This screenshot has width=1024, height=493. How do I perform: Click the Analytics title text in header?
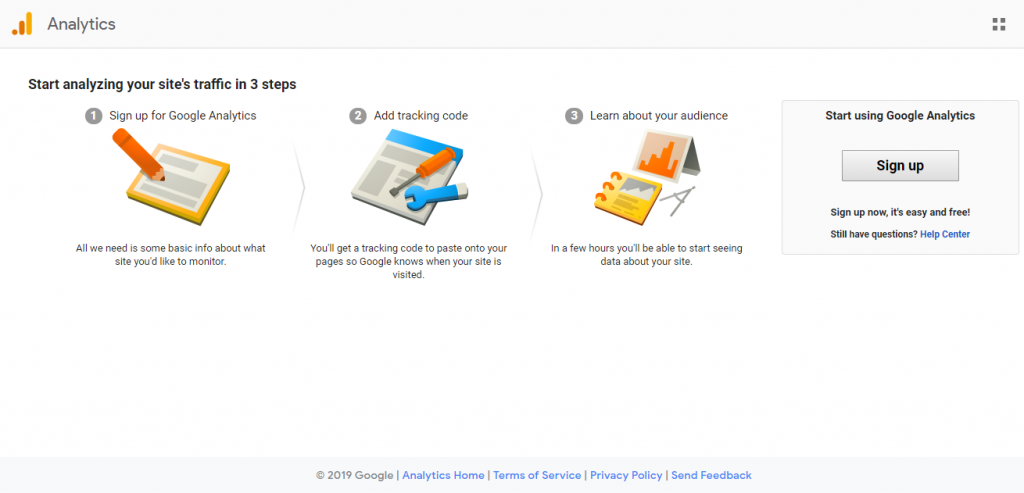[x=81, y=24]
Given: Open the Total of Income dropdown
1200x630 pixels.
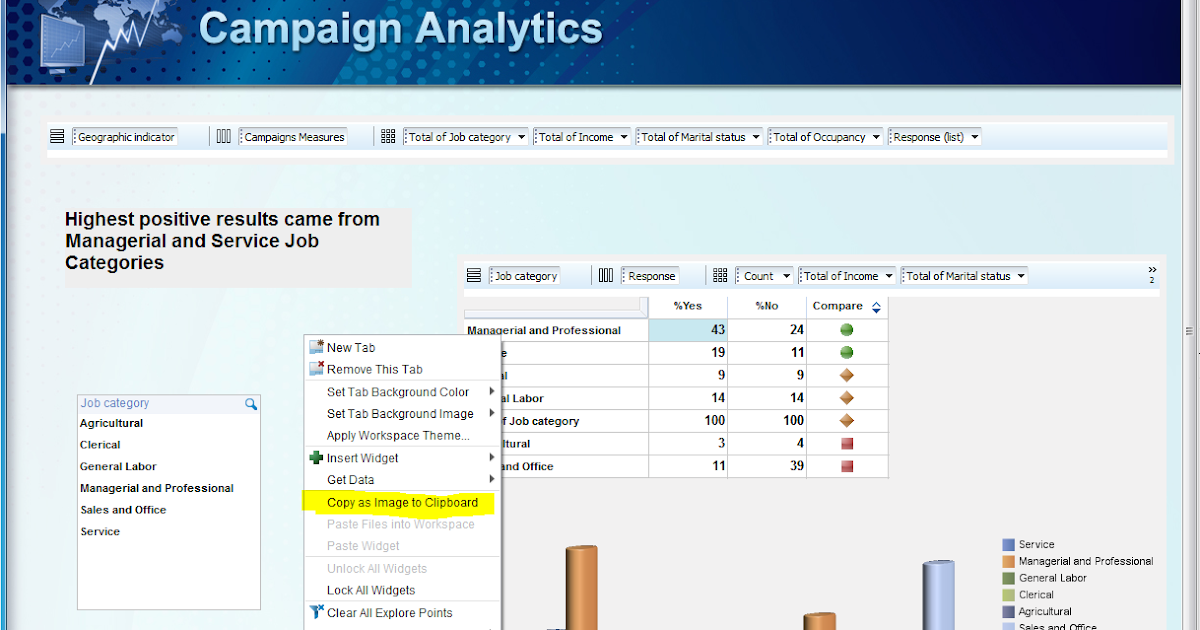Looking at the screenshot, I should pyautogui.click(x=625, y=136).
--------------------------------------------------
DO THIS:
Reproduce the text of all the records above word for word, omitting the pictures.

EXERCISE RESULT:
This screenshot has width=1024, height=493. How do I perform: Click the Analytics title text in header?
[x=81, y=24]
Given: Open the Total of Income dropdown
1200x630 pixels.
Looking at the screenshot, I should pyautogui.click(x=625, y=136).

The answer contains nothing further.